━━ Selected excerpt
Ok, here she comes.  It's a bit too reluctant to release a task so it
can reach interactive status at the moment, but for this test, that's a
feature. In fact, for this test, it's probably best to jump straight to
setting both g1 and g2 to zero.

	-Mike

--- linux-2.6.16-rc1/include/linux/sched.h.org	2006-02-12 21:28:28.000000000 +0100
+++ linux-2.6.16-rc1/include/linux/sched.h	2006-02-12 21:54:40.000000000 +0100
@@ -688,6 +688,13 @@
 struct audit_context;		/* See audit.c */
 struct mempolicy;
 
+enum sleep_type {
+	SLEEP_NORMAL,
+	SLEEP_NONINTERACTIVE,
+	SLEEP_INTERACTIVE,
+	SLEEP_INTERRUPTED,
+};
+
 struct task_struct {
 	volatile long state;	/* -1 unrunnable, 0 runnable, >0 stopped */
 	struct thread_info *thread_info;
@@ -709,14 +716,14 @@
 
 	unsigned short ioprio;
 
-	unsigned long sleep_avg;
+	unsigned long sleep_avg, last_slice, throttle_stamp;
 	unsigned long long timestamp, last_ran;
 	unsigned long long sched_time; /* sched_clock time spent running */
-	int activated;
+	enum sleep_type sleep_type;
 
 	unsigned long policy;
 	cpumask_t cpus_allowed;
-	unsigned int time_slice, first_time_slice;
+	unsigned int time_slice, slice_info;
 
 #ifdef CONFIG_SCHEDSTATS
 	struct sched_info sched_info;
--- linux-2.6.16-rc1/include/linux/sysctl.h.org	2006-02-12 21:28:44.000000000 +0100
+++ linux-2.6.16-rc1/include/linux/sysctl.h	2006-02-12 21:34:46.000000000 +0100
@@ -146,6 +146,8 @@
 	KERN_RANDOMIZE=68, /* int: randomize virtual address space */
 	KERN_SETUID_DUMPABLE=69, /* int: behaviour of dumps for setuid core */
 	KERN_SPIN_RETRY=70,	/* int: number of spinlock retries */
+	KERN_SCHED_THROTTLE1=71,  /* int: throttling grace period 1 in secs */
+	KERN_SCHED_THROTTLE2=72,  /* int: throttling grace period 2 in secs */
 };
 
 
--- linux-2.6.16-rc1/kernel/sched.c.org	2006-02-12 21:29:13.000000000 +0100
+++ linux-2.6.16-rc1/kernel/sched.c	2006-02-12 21:58:14.000000000 +0100
@@ -149,9 +149,195 @@
 #define TASK_INTERACTIVE(p) \
 	((p)->prio <= (p)->static_prio - DELTA(p))
 
-#define INTERACTIVE_SLEEP(p) \
-	(JIFFIES_TO_NS(MAX_SLEEP_AVG * \
-		(MAX_BONUS / 2 + DELTA((p)) + 1) / MAX_BONUS - 1))
━━━━
━━ Given information
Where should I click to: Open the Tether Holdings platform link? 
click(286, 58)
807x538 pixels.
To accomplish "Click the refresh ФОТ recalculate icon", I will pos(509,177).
━━━━
#### [The exercise]
Answer these about the scheduler patch:
(a) For this test, what value does the opening message suggest setting both g1 and g2 to?
(b) In task_struct, which declaration replaces "int activated;"?
(c) What number is assigned to KERN_SCHED_THROTTLE2?
The material has no connection to the scheduler patch.

#### [Exercise output]
(a) Zero.
(b) "enum sleep_type sleep_type;"
(c) 72.